__DESCRIPTION OF THE TASK__
Of the records that follow, copy only the lines from the line containing "Instruction: Click the" to the line containing "Open the three-dot", both included, exactly as written.
───── DATA
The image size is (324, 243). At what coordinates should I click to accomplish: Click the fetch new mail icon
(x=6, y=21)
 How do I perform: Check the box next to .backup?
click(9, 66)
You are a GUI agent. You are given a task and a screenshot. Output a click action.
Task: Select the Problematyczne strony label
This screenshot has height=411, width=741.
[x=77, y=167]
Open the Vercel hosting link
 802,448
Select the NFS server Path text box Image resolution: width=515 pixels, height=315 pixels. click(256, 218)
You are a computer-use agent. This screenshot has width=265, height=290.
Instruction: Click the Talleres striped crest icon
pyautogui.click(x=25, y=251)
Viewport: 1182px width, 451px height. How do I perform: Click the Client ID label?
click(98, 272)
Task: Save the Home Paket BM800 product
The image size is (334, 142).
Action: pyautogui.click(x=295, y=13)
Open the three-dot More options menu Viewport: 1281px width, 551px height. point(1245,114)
──────────
───── DATA
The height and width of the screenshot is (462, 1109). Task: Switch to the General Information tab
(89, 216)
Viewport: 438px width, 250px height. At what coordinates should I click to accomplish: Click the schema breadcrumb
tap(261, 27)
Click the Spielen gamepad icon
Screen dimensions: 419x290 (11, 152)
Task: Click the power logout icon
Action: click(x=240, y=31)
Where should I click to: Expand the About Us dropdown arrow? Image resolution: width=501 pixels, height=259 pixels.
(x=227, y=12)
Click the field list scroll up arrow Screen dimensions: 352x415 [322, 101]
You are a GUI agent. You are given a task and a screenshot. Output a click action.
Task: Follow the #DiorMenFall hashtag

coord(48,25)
──────────
__YOUR SOLUTION__
Instruction: Click the Talleres striped crest icon
pyautogui.click(x=25, y=251)
Viewport: 1182px width, 451px height. How do I perform: Click the Client ID label?
click(98, 272)
Task: Save the Home Paket BM800 product
The image size is (334, 142).
Action: pyautogui.click(x=295, y=13)
Open the three-dot More options menu Viewport: 1281px width, 551px height. point(1245,114)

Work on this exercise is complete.